CS1699: Homework 4

Due: 11/24/2015, 11:59pm

Instructions: Please provide your code and your written answers. Your written answers should be in the form of a single PDF or Word document (.doc or .docx). Your code should be written in Matlab. Zip or tar your written answers and .m files and upload the .zip or .tar file on CourseWeb -> CS1699 -> Assignments -> Homework 4. Name the file YourFirstName_YourLastName.zip or YourFirstName_YourLastName.tar. Include your name in your write-up.

Note: This homework includes up to 30 points of extra credit!

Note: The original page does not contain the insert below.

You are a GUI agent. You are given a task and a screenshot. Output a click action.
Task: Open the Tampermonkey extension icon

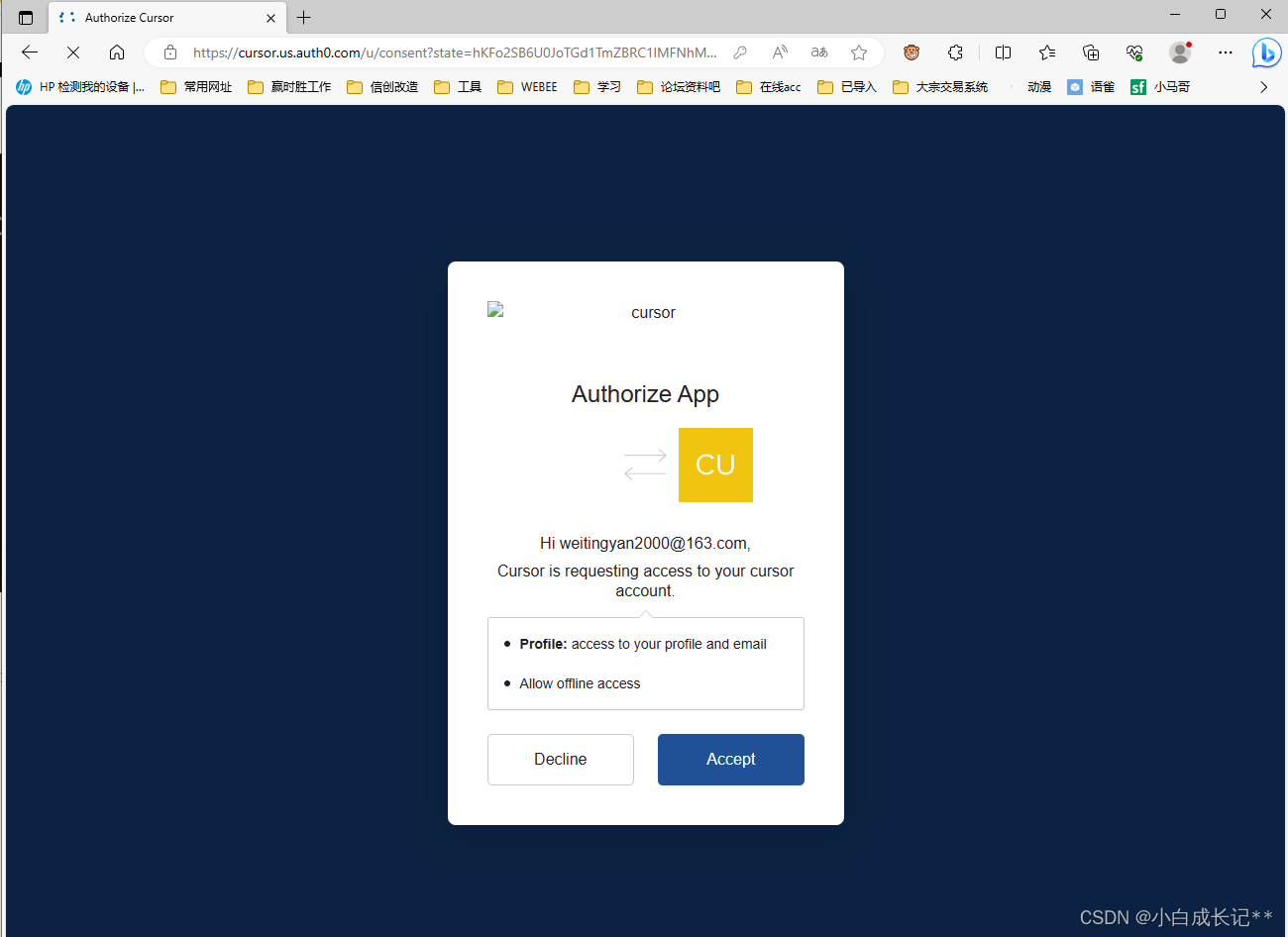pyautogui.click(x=912, y=52)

Part I: Scene categorization (60 points)

In this problem, you will develop two variants of a scene categorization system.
What you need to include in your submission:
  1. [15 points] function [pyramid] = computeSPMHistogram(im, codebook_centers); which computes the Spatial Pyramid Match histogram as discussed above. im should be a grayscale image whose SIFT features you should extract, codebook_centers should be the cluster centers from the bag-of-visual-words clustering operation, and pyramid should be a 1xd feature descriptor for the image. You're allowed to pass in optional extra parameters after the first two.
  2. [15 points] function [labels] = findLabelsKNN(pyramids_train, pyramids_test, labels_train); which predicts the labels of the test images using the KNN classifier. pyramids_train, pyramids_test should be an Mx1 cell array and an Nx1 cell array, respectively, where M is the size of the training image set and N is the size of your test image set, and each pyramids{i} is the 1xd Spatial Pyramid Match representation of the corresponding training or test image. labels_train should be an Mx1 vector of training labels, and labels should be a Nx1 vector of predicted labels for the test images.
  3. [5 points] function [labels] = findLabelsSVM(pyramids_train, pyramids_test, labels_train); which predicts the labels of the test images using an SVM. This function should include training the SVM. The inputs and outputs are defined as above but now use an SVM.
  4. [5 pts] function [accuracy] = computeAccuracy(trueLabels, predictedLabels); which computes and prints the accuracy of a classifier on the test images, where trueLabels is the Nx1 vector of ground truth labels that came with the dataset, and predictedLabels is the corresponding Nx1 vector of labels predicted by the classifier.
  5. [20 pts] A script which get all images and their labels (feel free to reuse code from HW3 that shows how to get the contents of a directory), extracts the features of training images, runs kmeansML to find the codebook centers, then computes SPM representations, and runs the KNN and SVM classifiers, including computing their accuracy. In this script, run the KNN classification with the following values for the k (different from the k-means k = 100): 1, 5, 25, 125. In other words, you have to run KNN 4 times and show 4 accuracy values, plus 1 for SVM. Include your accuracy results in your write-up.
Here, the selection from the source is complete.